In 1973 Clint Eastwood wrote to Wayne, suggesting they star in a western together. Wayne wrote back an angry response criticizing the revisionist style and violence of Eastwood's latest western, High Plains Drifter (1973). Consequently Eastwood did not reply and no film was made.
"High Noon (1952) was the most un-American thing I have ever seen in my whole life. The last thing in the picture is ol' Coop [Gary Cooper] putting the United States marshal's badge under his foot and stepping on it. I'll never regret having run [screenwriter Carl Foreman] out of this country."
"My problem is that I'm not a handsome man like Cary Grant, who will be handsome at 65. I may be able to do a few more man-woman things before it's too late, but then what? I never want to play silly old men chasing young girls, as some of the stars are doing. I have to be a director - I've waited all these years to be one. The Alamo (1960) will tell what my future is."
[on The Green Berets (1968)] "When I saw what our boys are going through - hell - and how the morale was holding up, and the job they were doing, I just knew they had to make this picture."
[on Frank Capra] "I'd like to take that little Dago son of a bitch and tear him into a million pieces and throw him into the ocean and watch him float back to Sicily where he belongs."
[1979] "I've known Jane Fonda since she was a little girl. I've never agreed with a word she's said, but would give my life defending her right to say it."
"That Redford [Robert Redford] fellow is good. Brando [Marlon Brando]. Ah, Patton (1970) - George C. Scott. But the best of the bunch is Garner - James Garner. He can play anything. Comedy westerns, drama - you name it. Yeah, I have to say Garner is the best around today. He doesn't have to say anything."
[1973] "My build-up was done through constant exposure.

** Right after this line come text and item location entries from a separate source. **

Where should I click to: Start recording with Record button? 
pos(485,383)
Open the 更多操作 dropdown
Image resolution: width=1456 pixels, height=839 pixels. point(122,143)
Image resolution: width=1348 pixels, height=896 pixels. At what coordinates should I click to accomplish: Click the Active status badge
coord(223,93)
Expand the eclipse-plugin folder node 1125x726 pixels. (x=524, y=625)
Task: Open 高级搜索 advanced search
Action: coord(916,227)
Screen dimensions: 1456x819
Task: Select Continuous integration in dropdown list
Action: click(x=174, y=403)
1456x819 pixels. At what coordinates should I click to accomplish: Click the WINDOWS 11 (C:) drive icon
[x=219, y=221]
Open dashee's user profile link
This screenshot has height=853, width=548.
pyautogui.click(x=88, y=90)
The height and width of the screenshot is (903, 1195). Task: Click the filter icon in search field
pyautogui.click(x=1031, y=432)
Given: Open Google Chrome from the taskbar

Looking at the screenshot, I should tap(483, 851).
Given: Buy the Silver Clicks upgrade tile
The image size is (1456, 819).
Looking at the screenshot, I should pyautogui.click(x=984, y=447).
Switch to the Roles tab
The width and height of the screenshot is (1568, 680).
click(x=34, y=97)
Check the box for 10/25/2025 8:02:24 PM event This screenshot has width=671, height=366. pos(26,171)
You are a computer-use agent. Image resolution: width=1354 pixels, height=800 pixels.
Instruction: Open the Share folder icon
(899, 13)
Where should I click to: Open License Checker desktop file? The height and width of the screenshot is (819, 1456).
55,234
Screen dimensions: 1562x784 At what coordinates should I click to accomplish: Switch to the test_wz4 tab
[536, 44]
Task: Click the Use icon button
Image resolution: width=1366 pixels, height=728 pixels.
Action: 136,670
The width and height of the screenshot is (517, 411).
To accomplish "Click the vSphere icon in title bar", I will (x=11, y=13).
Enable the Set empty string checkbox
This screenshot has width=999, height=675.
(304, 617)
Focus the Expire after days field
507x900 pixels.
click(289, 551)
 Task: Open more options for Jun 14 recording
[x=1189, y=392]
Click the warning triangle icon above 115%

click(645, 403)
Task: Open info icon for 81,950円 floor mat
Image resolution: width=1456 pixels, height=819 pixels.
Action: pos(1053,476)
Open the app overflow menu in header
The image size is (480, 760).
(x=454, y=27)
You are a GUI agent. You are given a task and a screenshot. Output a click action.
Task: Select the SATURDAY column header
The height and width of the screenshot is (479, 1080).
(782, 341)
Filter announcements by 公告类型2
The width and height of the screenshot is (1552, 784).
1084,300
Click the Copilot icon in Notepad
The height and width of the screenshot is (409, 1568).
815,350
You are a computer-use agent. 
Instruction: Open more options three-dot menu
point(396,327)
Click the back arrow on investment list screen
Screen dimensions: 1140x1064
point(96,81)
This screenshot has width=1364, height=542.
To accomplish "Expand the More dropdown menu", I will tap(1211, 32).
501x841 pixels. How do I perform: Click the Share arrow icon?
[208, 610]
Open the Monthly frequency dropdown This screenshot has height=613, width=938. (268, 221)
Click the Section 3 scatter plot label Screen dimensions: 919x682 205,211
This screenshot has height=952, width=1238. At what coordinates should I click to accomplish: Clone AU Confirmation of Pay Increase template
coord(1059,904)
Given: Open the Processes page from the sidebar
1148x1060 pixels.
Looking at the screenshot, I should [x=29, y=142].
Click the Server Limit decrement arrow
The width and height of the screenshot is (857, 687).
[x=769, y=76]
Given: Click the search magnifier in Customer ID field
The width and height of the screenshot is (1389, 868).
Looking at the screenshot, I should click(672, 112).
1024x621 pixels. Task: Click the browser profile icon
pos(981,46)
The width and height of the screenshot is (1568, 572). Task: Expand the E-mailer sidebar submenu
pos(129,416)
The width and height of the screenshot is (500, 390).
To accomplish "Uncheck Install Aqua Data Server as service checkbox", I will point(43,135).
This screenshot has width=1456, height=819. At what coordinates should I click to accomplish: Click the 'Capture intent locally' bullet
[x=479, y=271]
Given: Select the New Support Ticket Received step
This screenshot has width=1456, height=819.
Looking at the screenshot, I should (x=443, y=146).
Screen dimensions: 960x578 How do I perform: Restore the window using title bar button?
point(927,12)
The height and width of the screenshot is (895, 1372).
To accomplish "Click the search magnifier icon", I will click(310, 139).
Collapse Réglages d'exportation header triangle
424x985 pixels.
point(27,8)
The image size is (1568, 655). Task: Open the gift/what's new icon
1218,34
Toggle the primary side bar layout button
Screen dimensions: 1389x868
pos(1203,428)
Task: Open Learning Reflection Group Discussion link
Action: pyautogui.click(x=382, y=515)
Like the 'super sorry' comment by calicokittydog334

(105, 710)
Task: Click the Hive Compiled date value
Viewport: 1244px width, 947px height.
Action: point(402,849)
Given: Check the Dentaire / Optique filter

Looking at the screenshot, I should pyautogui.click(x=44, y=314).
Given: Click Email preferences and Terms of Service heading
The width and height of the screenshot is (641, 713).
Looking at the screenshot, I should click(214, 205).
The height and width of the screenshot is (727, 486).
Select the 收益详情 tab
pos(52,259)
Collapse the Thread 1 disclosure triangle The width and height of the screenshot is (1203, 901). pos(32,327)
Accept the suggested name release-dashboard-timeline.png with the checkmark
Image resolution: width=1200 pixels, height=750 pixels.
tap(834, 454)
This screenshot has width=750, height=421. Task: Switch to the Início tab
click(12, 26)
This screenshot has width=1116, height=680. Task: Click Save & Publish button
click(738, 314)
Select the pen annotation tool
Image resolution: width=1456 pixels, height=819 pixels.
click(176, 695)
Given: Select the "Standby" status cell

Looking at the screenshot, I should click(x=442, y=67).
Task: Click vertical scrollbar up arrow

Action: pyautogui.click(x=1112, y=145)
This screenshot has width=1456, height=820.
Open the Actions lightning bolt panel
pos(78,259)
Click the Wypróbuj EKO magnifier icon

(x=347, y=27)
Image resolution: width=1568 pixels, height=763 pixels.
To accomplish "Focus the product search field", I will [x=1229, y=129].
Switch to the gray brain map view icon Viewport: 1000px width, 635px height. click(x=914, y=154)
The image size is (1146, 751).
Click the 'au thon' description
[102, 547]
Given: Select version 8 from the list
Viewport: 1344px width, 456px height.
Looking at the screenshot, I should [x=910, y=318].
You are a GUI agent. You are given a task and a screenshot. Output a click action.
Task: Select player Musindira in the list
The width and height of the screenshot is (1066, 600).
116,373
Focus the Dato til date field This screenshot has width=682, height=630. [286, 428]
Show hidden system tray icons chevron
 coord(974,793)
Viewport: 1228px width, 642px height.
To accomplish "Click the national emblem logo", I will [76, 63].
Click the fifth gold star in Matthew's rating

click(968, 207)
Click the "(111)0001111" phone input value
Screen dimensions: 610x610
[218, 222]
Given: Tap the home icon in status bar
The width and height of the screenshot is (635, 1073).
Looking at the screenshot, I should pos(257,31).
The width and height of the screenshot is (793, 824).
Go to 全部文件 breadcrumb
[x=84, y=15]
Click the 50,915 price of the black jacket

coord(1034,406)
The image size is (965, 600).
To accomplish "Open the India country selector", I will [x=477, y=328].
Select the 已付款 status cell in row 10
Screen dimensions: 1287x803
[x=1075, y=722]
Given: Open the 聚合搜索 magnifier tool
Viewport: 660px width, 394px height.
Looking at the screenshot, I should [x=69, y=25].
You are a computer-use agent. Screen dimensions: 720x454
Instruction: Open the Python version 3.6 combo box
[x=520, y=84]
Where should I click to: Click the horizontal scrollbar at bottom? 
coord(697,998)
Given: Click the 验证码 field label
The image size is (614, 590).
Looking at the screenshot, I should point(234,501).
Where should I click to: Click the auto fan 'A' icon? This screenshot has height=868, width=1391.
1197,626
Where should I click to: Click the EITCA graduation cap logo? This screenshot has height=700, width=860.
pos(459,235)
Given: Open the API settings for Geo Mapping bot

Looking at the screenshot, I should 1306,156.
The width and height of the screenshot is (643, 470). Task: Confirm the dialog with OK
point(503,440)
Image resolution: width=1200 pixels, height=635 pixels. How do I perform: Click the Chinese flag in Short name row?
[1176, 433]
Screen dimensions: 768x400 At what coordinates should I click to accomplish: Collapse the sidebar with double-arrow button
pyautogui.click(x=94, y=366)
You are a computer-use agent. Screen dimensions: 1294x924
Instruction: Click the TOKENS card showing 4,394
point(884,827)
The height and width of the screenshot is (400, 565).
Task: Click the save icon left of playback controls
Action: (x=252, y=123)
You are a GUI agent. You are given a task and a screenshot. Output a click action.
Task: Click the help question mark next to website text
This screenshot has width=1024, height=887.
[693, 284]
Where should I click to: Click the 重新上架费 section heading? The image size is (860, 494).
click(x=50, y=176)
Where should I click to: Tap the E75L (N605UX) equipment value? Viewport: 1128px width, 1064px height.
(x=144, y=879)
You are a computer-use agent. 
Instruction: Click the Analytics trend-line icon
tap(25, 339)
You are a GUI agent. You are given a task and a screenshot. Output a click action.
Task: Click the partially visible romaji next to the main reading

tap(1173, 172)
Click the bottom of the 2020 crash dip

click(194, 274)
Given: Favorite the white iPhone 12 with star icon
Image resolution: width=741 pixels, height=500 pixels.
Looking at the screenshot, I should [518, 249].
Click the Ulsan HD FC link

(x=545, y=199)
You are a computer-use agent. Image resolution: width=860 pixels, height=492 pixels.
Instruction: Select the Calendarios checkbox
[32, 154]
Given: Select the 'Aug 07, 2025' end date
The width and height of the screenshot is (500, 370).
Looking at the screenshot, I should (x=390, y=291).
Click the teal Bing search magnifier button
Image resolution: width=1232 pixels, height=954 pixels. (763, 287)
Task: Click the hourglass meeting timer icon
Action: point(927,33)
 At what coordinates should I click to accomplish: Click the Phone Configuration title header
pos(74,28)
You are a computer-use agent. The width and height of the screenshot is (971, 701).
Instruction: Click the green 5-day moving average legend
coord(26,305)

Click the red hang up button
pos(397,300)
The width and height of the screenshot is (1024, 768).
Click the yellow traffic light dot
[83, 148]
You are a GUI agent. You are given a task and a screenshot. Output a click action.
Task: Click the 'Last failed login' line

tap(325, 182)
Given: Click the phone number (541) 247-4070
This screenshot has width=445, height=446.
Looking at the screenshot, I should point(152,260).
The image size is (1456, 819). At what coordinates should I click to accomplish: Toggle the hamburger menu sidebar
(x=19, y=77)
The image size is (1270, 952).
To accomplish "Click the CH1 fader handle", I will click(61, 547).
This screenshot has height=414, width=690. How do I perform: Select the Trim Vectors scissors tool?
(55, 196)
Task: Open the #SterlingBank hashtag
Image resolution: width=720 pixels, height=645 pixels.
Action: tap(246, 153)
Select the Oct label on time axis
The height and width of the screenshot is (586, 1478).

By the time I went overseas to visit our boys during the Second World War, they had already seen my movies when they were back home. Now their kids are grown up and their kids are seeing my movies. I'm part of the family . . . I think Steve McQueen and Robert Redford have a chance of becoming lasting stars. And certainly that big kid - what the hell's his name? Jesus, I have such a hard time remembering my own name sometimes. Oh, you know the one I mean, that big kid, the one that's been directing some of his own movies lately. Yeah, that's the one - Clint Eastwood!"